2. Cold End at Fixed Temperature
As ice baths are not practical, cold end connections can be made at a known fixed temperature using a small junction box with a temperature control device. Normally, the temperature is higher than the ambient temperature, so the box only needs to be heated, not cooled.
When the temperature of the cold end and the type of thermocouple are known, the thermal voltage of the cold end can be calculated and compensated. Many measuring devices or temperature calibrators have the ability to enter the temperature of the cold end and compensate automatically.
3. Automatic Compensation of Cold End Temperature During Measurement
Allow the measuring device to calculate the compensation automatically. The measuring device (transmitter, DCS input card) can measure the cold end temperature at any time and automatically compensate for any cold end errors online. As the measuring device also knows the type of thermocouple, it can compensate automatically and continuously.
This is necessarily the easiest and most practical way to compensate for cold junctions in normal measurements and calibrations, since you don't need to worry about the cold junction, but let the equipment handle it.
● Cold End Compensation of NCS-TT106
The modular temperature transmitter products of Microcyber are available in HART, PROFIBUS PA, and FF H1 protocols.

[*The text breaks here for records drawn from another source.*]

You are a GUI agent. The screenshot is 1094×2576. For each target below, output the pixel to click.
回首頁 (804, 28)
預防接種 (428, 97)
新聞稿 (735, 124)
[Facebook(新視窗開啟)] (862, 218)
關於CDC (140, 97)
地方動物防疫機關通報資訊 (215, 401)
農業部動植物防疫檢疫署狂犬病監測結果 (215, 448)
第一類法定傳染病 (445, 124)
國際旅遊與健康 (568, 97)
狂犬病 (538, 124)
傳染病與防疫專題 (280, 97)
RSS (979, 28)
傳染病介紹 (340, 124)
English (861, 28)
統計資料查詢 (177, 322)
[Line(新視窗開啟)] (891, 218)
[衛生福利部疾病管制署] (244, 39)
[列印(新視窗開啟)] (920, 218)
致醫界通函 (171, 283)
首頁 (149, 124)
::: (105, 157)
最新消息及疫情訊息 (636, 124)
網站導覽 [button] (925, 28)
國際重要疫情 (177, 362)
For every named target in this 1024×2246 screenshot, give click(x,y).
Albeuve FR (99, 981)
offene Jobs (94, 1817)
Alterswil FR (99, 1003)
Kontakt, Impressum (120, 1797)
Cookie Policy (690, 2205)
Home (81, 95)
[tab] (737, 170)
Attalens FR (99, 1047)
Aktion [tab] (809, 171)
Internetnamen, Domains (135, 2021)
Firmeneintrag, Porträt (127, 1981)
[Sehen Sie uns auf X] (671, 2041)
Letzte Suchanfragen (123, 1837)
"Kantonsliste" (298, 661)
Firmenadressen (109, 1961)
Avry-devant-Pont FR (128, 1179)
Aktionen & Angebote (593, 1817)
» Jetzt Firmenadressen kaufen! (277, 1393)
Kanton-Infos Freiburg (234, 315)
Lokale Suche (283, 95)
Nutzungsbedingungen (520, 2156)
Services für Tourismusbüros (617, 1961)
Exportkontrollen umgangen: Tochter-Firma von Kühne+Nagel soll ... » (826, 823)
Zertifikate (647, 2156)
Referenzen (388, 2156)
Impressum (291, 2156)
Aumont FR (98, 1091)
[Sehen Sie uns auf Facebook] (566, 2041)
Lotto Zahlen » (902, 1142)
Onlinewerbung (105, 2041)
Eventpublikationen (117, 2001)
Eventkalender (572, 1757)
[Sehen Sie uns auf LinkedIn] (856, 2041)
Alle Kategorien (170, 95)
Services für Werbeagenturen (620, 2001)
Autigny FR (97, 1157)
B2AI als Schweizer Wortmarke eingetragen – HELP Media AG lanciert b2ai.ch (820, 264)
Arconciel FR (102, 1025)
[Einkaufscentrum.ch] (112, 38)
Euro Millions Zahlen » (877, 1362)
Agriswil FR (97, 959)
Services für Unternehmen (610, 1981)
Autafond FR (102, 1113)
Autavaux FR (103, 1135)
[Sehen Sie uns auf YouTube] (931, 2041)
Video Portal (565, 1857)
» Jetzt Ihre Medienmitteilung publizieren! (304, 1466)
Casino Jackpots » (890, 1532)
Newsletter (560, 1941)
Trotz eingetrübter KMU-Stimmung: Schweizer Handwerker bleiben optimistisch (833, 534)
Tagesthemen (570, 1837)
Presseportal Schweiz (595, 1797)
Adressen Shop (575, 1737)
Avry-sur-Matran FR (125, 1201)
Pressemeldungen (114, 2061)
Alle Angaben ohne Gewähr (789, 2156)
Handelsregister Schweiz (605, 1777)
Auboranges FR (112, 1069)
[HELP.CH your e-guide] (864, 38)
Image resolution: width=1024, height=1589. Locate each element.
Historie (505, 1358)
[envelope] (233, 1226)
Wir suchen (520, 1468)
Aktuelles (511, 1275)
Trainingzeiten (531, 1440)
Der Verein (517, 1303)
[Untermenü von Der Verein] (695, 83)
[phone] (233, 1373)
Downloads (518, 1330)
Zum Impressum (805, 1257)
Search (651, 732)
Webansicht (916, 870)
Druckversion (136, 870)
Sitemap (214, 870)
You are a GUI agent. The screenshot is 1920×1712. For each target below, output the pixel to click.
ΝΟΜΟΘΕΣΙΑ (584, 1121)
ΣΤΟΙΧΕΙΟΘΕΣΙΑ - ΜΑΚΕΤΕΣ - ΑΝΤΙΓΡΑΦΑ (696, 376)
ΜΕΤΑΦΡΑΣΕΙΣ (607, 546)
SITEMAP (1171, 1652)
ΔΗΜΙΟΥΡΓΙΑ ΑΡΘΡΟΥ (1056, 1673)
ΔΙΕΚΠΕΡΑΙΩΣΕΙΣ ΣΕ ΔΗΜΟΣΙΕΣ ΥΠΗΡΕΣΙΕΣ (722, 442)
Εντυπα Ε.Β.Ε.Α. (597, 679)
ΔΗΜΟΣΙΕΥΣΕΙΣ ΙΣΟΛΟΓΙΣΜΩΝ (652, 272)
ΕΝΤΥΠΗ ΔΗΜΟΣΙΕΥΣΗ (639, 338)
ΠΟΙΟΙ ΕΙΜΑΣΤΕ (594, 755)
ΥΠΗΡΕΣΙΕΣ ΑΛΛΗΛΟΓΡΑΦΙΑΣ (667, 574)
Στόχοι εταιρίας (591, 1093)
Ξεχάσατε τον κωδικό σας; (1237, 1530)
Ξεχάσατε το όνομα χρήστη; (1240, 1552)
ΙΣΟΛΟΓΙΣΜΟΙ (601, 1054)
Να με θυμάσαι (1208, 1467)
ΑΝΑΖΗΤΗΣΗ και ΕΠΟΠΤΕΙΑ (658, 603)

The NCS-TT106 supports all the above cold end compensation methods, of which there are two methods for automatic compensation of measuring cold end temperature. You can choose to use the built-in temperature sensor close to the terminal or an external platinum resistance temperature sensor. The temperature measurement accuracy of the built-in temperature sensor is ±0.5℃, and the temperature measurement accuracy of the external PT100 platinum resistance temperature sensor is ±0.15℃.